+++ Given data +++
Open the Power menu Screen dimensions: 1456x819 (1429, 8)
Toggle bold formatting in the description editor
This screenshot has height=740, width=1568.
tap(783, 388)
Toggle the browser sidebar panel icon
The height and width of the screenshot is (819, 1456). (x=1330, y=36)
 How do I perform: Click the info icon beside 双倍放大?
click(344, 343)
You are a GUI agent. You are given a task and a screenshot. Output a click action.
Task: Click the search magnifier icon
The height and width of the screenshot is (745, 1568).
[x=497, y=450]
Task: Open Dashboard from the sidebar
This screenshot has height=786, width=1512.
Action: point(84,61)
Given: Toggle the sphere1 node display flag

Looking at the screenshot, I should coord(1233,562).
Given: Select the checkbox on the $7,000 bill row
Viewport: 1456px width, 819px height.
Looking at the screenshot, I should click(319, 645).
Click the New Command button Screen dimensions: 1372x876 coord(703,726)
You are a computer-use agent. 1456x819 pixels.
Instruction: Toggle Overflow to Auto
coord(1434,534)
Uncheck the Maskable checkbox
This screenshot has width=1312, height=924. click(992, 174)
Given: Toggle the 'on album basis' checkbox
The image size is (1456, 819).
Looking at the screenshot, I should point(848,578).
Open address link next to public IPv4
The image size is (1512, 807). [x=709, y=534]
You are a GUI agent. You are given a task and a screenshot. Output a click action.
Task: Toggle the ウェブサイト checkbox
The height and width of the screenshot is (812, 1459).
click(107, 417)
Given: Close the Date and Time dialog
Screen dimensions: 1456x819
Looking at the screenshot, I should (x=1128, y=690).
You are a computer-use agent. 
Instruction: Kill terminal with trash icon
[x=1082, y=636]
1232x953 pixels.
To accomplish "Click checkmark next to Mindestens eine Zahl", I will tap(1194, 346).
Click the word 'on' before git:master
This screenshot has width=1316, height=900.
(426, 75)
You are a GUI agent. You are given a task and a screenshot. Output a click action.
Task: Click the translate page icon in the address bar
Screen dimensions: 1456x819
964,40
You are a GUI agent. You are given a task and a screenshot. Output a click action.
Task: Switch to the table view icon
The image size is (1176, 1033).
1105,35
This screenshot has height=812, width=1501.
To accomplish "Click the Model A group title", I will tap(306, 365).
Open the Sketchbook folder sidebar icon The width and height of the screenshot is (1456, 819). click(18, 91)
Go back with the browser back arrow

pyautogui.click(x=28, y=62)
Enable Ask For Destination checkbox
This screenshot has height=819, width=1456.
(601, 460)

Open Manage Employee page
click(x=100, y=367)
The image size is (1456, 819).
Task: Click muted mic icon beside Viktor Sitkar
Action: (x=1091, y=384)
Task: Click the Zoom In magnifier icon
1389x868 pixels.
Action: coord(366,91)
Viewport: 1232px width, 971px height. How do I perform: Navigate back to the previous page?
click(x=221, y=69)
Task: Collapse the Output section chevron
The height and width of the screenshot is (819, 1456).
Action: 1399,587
+++
Go through the records above and, whenever a line includes the word "accomplish", copy it.

To accomplish "Click checkmark next to Mindestens eine Zahl", I will tap(1194, 346).
To accomplish "Click the Model A group title", I will tap(306, 365).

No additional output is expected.